How states’ fiscal decisions fuel inflation – CBN

Christian George
6 Min Read

The Central Bank of Nigeria has raised concerns over the impact of state governments’ financial decisions on the country’s inflation rate, cautioning that weak fiscal management at the sub-national level could undermine ongoing efforts to stabilise prices and strengthen the economy.

The apex bank disclosed this during an engagement with state government officials organised through the Nigeria Governors’ Forum Secretariat. Speaking at the meeting, the Deputy Governor in charge of the Economic Policy Directorate, Muhammad Sani Abdullahi, stressed that effective inflation control in Nigeria requires close collaboration between federal and state authorities.

In a statement released by the CBN on Sunday, Abdullahi identified several ways states contribute to inflationary pressures. These include borrowing practices, increasing domestic debt, spending habits, wage commitments, salary arrears, contractor financing arrangements, and poor coordination in handling Federation Account Allocation Committee receipts, debt servicing and public cash flows.

He noted that excessive spending and poor fiscal coordination by state governments could hinder the success of the CBN’s proposed transition to an inflation-targeting monetary policy framework.

Abdullahi explained that the inflation-targeting framework is designed to achieve price stability through a more transparent and forward-looking monetary system. However, he emphasised that the policy would only succeed if all levels of government maintain fiscal discipline.

According to him, while the CBN is responsible for monetary policy implementation, the fiscal actions of state governments significantly influence inflation outcomes within Nigeria’s federal structure.

“In an inflation targeting regime, persistent, unpredictable or expansionary fiscal behaviour at the subnational level can significantly undermine price stability,” he said.

The Deputy Governor further explained that inflation targeting extends beyond interest rate adjustments, noting that it also involves managing public expectations and ensuring that government borrowing and spending do not place unnecessary pressure on prices.

He added that the absence of fiscal dominance — a situation where government borrowing compels the central bank to finance deficits — remains one of the critical requirements for a successful inflation-targeting system.

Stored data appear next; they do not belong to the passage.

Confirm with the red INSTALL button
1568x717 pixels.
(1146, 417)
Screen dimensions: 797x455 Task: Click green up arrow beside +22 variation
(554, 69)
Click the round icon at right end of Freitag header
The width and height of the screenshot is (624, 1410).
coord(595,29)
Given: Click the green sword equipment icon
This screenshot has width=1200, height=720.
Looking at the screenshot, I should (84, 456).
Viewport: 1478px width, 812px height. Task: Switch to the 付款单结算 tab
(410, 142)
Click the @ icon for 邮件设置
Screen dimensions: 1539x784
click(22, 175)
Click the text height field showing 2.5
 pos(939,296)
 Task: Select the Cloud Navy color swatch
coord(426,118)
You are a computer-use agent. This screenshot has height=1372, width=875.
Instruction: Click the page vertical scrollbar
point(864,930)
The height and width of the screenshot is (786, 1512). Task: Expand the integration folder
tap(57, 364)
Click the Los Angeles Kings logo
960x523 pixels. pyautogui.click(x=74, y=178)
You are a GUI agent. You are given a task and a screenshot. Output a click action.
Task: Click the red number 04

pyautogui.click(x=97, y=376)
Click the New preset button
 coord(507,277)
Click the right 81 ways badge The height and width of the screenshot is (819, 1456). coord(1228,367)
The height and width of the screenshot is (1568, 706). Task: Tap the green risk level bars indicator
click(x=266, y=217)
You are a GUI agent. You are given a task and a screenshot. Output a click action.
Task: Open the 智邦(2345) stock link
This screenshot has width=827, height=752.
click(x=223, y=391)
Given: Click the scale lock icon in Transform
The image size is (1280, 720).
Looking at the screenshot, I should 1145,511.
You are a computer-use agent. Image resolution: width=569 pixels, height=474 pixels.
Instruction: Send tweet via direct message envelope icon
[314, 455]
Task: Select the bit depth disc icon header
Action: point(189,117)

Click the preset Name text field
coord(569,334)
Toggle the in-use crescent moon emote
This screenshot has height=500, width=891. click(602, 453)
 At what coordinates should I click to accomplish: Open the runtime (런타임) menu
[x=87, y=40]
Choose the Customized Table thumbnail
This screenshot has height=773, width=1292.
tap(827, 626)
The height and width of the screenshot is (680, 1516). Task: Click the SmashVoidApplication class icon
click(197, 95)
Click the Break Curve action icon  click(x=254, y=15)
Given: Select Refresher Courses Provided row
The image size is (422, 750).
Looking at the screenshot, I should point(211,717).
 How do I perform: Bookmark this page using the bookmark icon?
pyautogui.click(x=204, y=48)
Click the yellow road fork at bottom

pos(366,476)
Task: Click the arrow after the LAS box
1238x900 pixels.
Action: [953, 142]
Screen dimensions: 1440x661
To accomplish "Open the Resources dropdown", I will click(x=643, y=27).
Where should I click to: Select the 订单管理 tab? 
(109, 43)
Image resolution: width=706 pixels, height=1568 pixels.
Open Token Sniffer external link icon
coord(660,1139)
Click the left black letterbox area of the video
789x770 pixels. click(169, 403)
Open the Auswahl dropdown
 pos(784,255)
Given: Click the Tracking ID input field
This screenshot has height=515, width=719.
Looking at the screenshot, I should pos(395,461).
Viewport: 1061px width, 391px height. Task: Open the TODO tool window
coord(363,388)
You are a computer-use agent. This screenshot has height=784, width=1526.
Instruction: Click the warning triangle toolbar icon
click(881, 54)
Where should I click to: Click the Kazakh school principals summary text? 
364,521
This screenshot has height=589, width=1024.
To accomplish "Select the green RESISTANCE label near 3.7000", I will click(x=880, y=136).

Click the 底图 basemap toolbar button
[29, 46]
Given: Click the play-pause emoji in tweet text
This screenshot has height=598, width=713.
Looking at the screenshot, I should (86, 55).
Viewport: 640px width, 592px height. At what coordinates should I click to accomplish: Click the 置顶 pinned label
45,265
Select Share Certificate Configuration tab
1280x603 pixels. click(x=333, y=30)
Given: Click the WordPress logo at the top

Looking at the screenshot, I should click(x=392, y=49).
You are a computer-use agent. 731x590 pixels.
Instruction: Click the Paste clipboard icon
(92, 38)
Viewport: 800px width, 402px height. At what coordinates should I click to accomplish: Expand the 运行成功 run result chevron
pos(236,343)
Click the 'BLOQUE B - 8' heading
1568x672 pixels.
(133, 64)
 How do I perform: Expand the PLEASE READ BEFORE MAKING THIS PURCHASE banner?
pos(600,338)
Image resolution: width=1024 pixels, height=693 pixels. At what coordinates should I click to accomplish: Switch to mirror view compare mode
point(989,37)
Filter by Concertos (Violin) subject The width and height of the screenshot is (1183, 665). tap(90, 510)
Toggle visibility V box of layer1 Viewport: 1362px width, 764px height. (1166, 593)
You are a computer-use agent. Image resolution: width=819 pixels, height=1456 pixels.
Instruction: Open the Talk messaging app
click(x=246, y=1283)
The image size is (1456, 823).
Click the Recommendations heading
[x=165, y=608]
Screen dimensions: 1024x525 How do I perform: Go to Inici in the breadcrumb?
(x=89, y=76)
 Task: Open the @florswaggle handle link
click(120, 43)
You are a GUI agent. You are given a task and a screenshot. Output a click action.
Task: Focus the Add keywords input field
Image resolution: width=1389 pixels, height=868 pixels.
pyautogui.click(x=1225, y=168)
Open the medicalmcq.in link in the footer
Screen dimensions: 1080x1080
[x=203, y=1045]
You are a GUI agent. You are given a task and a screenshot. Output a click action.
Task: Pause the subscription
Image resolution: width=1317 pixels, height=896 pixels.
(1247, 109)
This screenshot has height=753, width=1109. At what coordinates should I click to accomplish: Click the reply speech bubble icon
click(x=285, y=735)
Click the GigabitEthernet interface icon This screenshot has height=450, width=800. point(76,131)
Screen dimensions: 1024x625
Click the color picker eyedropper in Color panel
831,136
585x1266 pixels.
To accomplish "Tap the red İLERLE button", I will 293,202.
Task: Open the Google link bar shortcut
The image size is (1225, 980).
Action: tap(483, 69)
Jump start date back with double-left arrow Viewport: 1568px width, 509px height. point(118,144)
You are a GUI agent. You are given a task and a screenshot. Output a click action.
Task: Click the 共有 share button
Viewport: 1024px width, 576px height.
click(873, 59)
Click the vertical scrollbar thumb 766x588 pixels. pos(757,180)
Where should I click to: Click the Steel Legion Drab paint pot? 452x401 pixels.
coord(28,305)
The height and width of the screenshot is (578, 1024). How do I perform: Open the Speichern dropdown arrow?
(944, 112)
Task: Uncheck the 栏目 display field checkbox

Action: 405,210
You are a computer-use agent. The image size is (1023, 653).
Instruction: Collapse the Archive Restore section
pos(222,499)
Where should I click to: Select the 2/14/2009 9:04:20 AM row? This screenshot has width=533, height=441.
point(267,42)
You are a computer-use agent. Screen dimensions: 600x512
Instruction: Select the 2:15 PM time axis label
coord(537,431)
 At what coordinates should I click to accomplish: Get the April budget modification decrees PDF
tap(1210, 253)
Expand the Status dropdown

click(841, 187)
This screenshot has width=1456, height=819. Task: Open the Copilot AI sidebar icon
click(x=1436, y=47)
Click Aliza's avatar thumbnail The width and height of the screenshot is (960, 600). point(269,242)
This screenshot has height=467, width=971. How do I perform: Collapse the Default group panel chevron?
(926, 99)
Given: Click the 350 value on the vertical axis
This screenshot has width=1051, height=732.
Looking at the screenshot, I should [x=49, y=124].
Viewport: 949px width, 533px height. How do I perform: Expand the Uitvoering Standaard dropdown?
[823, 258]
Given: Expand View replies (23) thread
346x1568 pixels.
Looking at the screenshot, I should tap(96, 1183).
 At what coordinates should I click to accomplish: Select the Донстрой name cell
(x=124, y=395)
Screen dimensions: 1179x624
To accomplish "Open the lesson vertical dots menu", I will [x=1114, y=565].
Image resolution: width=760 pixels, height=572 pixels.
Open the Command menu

Abdullahi also warned that unplanned spending, excessive supplementary budgets and rising unsustainable debts by states could inject excess liquidity into the economy and worsen inflationary pressures.

He advised state governments to reduce dependence on overdrafts and short-term loans, keep borrowing within sustainable limits, strengthen budgeting and revenue projections, prioritise spending and align fiscal activities with prevailing economic conditions.

The CBN official outlined four major expectations for states under the inflation-targeting framework. These include maintaining fiscal discipline and predictable spending patterns, ensuring responsible borrowing within medium-term fiscal plans, improving debt and cash management coordination, and strengthening internally generated revenue.

He added that inflation targeting should be regarded as a shared national responsibility aimed at promoting long-term economic growth, stability and improved living conditions for citizens.

According to Abdullahi, stronger fiscal coordination between the federal and state governments would help boost investor confidence, support job creation and encourage sustainable economic development.

Earlier, the Director of the CBN’s Monetary Policy Department, Victor Oboh, described inflation targeting as a “win-win framework” capable of benefiting households, businesses and governments by improving confidence in economic policies and reducing uncertainty.

Oboh stated that monetary policy alone cannot guarantee price stability, especially within a federal structure where state governments control substantial spending, borrowing and revenue mobilisation activities.

He explained that the engagement with state officials was aimed at deepening collaboration between the apex bank and sub-national governments to ensure effective coordination for the successful implementation of inflation targeting.

According to him, state governments significantly shape inflation trends through decisions relating to salaries, capital projects, debt accumulation and revenue generation.

He added that the meeting forms part of the CBN’s broader partnership with the Nigeria Governors’ Forum and state governments to strengthen macroeconomic stability nationwide.

Representing the Director-General of the Nigeria Governors’ Forum, the Executive Director for Policy, Strategy and Research, Olalekan Yunusa, praised the CBN leadership for involving state governments early in the transition process.

Yunusa stated that the shift from monetary targeting to inflation targeting reflects a deliberate policy effort to make price stability the core focus of Nigeria’s economic management strategy.

He also stressed that sustainable economic stability cannot be achieved through monetary policy alone, noting that fiscal discipline and cooperation from all levels of government remain essential.

The engagement featured presentations on Nigeria’s transition to inflation targeting and attracted participants from more than 20 states, including Commissioners for Finance and Economic Planning, Accountant-Generals, Permanent Secretaries, state statisticians and other senior government officials.

Participants at the meeting reportedly expressed support for the CBN’s reform agenda and welcomed the transition to inflation targeting as part of wider efforts to strengthen economic stability across the country.